The Neurocognition of Developmental Disorders of Language

Michael T Ullman et al. Annu Rev Psychol. .

Abstract

Developmental disorders of language include developmental language disorder, dyslexia, and motor-speech disorders such as articulation disorder and stuttering. These disorders have generally been explained by accounts that focus on their behavioral rather than neural characteristics; their processing rather than learning impairments; and each disorder separately rather than together, despite their commonalities and comorbidities. Here we update and review a unifying neurocognitive account-the Procedural circuit Deficit Hypothesis (PDH). The PDH posits that abnormalities of brain structures underlying procedural memory (learning and memory that rely on the basal ganglia and associated circuitry) can explain numerous brain and behavioral characteristics across learning and processing, in multiple disorders, including both commonalities and differences.
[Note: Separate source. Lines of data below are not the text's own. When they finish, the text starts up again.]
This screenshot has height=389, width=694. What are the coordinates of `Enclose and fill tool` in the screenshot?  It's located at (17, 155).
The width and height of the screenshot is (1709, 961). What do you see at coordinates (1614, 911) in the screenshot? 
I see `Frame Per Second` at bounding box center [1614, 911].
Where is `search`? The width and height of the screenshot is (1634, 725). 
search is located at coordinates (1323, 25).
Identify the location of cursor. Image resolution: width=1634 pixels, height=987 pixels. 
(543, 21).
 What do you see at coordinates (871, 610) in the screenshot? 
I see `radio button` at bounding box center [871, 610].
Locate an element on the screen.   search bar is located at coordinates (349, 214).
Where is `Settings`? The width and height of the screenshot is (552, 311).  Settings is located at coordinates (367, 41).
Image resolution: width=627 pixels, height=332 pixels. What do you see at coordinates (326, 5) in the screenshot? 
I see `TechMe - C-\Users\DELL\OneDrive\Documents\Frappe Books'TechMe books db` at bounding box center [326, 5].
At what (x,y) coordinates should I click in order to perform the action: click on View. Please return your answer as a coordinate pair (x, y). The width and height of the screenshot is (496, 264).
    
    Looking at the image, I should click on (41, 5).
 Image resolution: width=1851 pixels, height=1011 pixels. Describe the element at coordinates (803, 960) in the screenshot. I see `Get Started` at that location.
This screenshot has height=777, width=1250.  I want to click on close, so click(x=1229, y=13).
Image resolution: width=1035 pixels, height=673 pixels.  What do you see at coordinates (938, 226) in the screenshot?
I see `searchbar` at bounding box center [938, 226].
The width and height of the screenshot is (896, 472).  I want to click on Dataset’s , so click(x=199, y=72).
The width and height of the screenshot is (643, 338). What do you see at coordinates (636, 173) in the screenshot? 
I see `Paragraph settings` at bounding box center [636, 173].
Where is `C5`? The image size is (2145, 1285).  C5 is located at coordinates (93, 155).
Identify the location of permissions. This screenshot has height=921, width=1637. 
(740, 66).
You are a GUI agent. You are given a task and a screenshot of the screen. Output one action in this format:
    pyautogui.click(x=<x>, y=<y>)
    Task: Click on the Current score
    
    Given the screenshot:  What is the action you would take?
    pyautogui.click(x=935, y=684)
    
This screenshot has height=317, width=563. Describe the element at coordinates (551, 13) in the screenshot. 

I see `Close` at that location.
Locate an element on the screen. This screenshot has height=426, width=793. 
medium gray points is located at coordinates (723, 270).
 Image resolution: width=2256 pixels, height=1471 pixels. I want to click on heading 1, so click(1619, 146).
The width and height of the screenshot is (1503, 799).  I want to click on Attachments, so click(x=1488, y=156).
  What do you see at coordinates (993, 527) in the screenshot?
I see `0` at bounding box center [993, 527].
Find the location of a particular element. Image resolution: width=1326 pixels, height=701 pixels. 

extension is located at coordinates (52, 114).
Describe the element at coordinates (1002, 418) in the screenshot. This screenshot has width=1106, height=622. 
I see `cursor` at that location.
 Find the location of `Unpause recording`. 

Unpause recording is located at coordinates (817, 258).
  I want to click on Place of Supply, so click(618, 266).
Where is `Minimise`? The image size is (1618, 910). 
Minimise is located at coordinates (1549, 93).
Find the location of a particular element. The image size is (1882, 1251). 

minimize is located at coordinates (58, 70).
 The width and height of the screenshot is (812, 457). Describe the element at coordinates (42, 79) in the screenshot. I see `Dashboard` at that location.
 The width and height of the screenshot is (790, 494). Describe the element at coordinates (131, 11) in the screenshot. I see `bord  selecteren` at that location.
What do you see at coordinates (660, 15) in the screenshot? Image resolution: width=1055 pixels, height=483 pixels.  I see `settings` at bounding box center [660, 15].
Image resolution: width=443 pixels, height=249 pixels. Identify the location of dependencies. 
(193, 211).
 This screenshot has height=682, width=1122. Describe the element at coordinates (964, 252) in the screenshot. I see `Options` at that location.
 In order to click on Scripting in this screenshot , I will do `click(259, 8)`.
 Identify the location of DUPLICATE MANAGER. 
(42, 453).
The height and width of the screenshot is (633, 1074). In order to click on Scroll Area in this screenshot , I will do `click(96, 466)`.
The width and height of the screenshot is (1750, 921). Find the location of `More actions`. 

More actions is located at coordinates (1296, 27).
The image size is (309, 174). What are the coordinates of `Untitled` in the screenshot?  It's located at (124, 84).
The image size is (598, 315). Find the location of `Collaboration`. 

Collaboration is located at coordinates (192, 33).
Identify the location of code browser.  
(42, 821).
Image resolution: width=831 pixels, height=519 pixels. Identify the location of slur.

We describe procedural memory, examine its role in various aspects of language, and then present the PDH and relevant evidence across language-related disorders. The PDH has substantial explanatory power, and both basic research and translational implications.

Keywords: articulation disorder; basal ganglia; childhood apraxia of speech; declarative memory; developmental language disorder; dyslexia; procedural circuit deficit hypothesis; procedural memory; specific language impairment; stuttering.